It's a wonder that some foodservice operators don't just bolt in a set of revolving doors at every entrance or exit for all the employees they lose each year. High turnover is a costly reality of doing business. So, when someone, or a team of someones, nail down a solution, it's worth trumpeting.
The food and nutrition department of the Intermountain Health Care System's Urban Central Region in the Salt Lake Valley area of Utah no longer greases its revolving doors. Increasingly its employees choose to stay for long periods of time, and not because the department lessened its employees' workloads, gave them more vacation time or started throwing better employee holiday bashes.
Rather, the department is reaping the benefits of a fairly new, home-grown system that demands a greater degree of employee accountability and more clearly defines the rules of employment, some of which are more strict than before, while offering the staff more support and more opportunities to grow professionally and take on added responsibilities. A new approach to screening and interviewing potential new hires has also done its part to preemptively bring down the turnover rate.
Turnover turnaround: As recently as 2003, the turnover rate for first-year foodservice employees in IHC's Urban Central Region, was 103%, reports Pat Scott, director of food and nutrition services overseeing cafeterias and patient feeding in three hospitals (Cottonwood, LDS and Alta View Hospitals.) That revolving door has slowed considerably; turnover was 23.6% for the first six months of 2005 thanks to her team's Scheduling, Orientation, Application/Interviewing and Professional Development
(SOAP) program. Each term refers to a set of processes directly relating to employee recruitment and retention.
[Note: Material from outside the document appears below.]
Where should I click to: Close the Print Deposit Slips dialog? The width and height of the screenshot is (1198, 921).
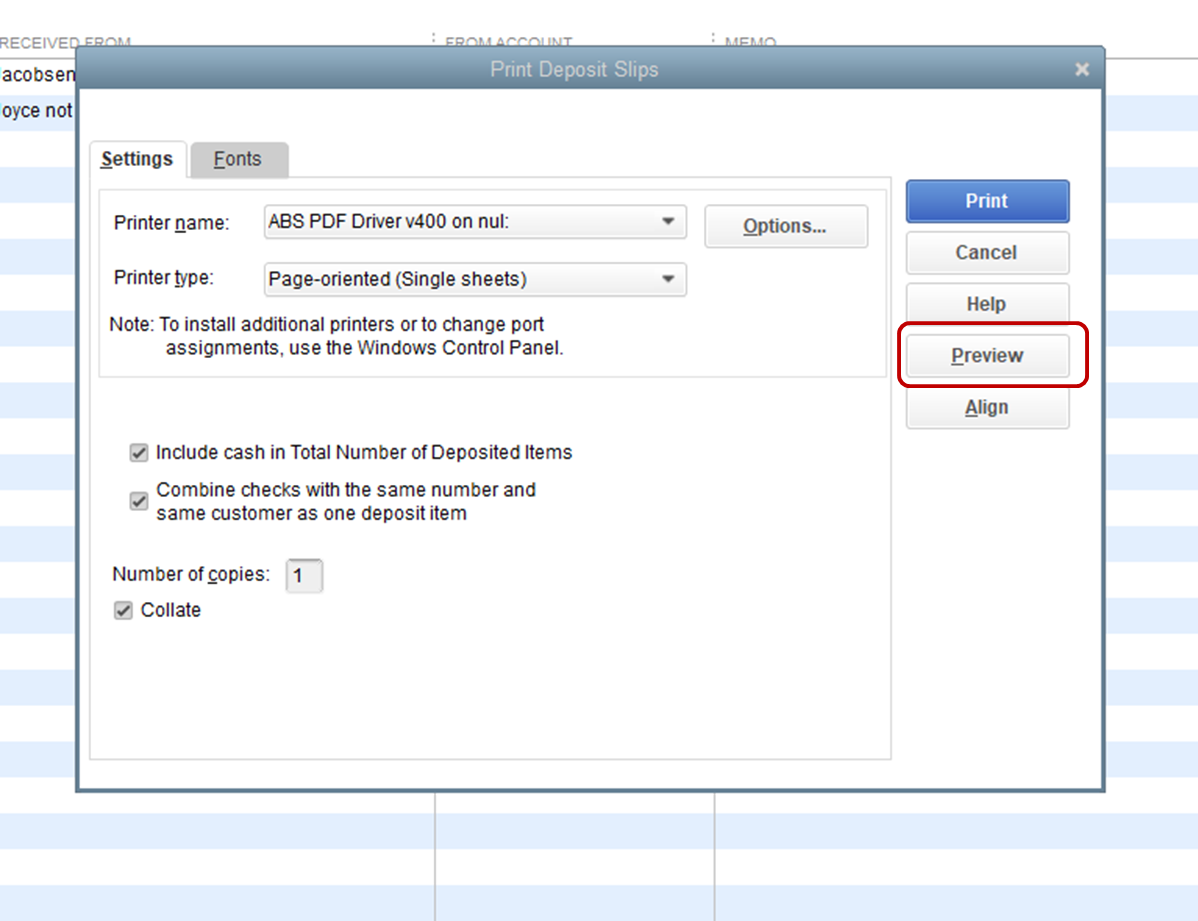click(x=1081, y=70)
SOAP (an acronym that includes all four processes though not necessarily in the order that employees encounter them) was the end result of months of brainstorming done by several teams of foodservice workers from all the region's facilities.
When Jimae Kenney, foodservice manager at Cottonwood Hospital in Murray, UT, and an enthusiastic spokesperson for the program, describes SOAP, she begins with the logical starting point, the application and interviewing processes."The aim was to standardize the process," she says.
All together now: One major change was the establishment of a group interview for applicants. "We have several people on both sides of the table," she says. "We have a team of interviewers as well as all of the applicants coming into the process together."
Applicants who make it through the system's human resource department screening are invited to interview en masse, and are asked a set of questions that are meant to encourage potential hires to reveal more about themselves than simply where they last worked. "We'll ask questions like 'What did you learn from your last work experience?' They have to expound and not give just a simple 'yes' or 'no'‚" says Kenney.
Once the department decides to hire an applicant, he or she must still pass all pre-employment background checks and drug screening before attending the system's mandatory orientation process. The department now avoids having to fire just-hired people who fail the screening after having been entered on the payroll or beginning orientation.
Internal opportunities: It also tweaked its own interdepartmental orientation process. Under the new system, existing employees may apply to be a trainer for new staff, and if accepted, they receive a 5% deferential for the shifts during which they train someone. "Not everybody can do this, only a few," says Kenney. "They were honored to be given the responsibility and took it seriously."
In the area of scheduling, much of the department's focus was on standardizing divergent practices in the region's facilities. This included setting unwavering policies that managers can follow, making clear the rules and consequences for not following them. How and to what degree an employee is held accountable for his or her actions no longer rides on the temperament or management style of individual supervisors.
"We have a definite policy for both attendance and arriving to work in a timely manner, and those policies are specific and measurable in numbers," Kenney asserts. "I can tell you, we have terminated people for attendance and punctuality issues, and they have been good employees, but we just had to be strong about it. We had to say, 'How can you be a good employee, if you can't get here on time?'."
Holding employees accountable to hard and fast rules such as strict limits on sick days and absenteeism, perhaps counter-intuitively, is a morale booster for many employees, particularly long-term employees. "They are so happy that we are holding people accountable for attendance and punctuality," says Kenney.
Recognizing the talent: IHC's Urban Central Region continues to hone the professional development arm of the SOAP program. Kenney says showing appreciation for employees is key. The spotlight board, for example, recognizes new hires and introduces them to the department. Similar boards honoring long-term employees are posted in the retail areas of the hospitals, allowing customers and other staff members to get to know them.
Other initiatives in this arena include an informal mentoring program in which experienced employees help newer ones through adjustment periods and a certified dietary manager course beginning next year for supervisors who don't have formal training.
The result of all these initiatives and others within the SOAP program is measurable in more than just in the lower turnover rate itself, but in the dollar savings realized by having to hire fewer people each year. IHC estimates a savings of $137,000 for 2004. The natural correlation between low turnover and increased employee satisfaction is also evident, employee satisfaction is up 12.5%.
For these efforts, IHC won a Spotlight on Innovation Award from the National Society for Healthcare Foodservice Management this year.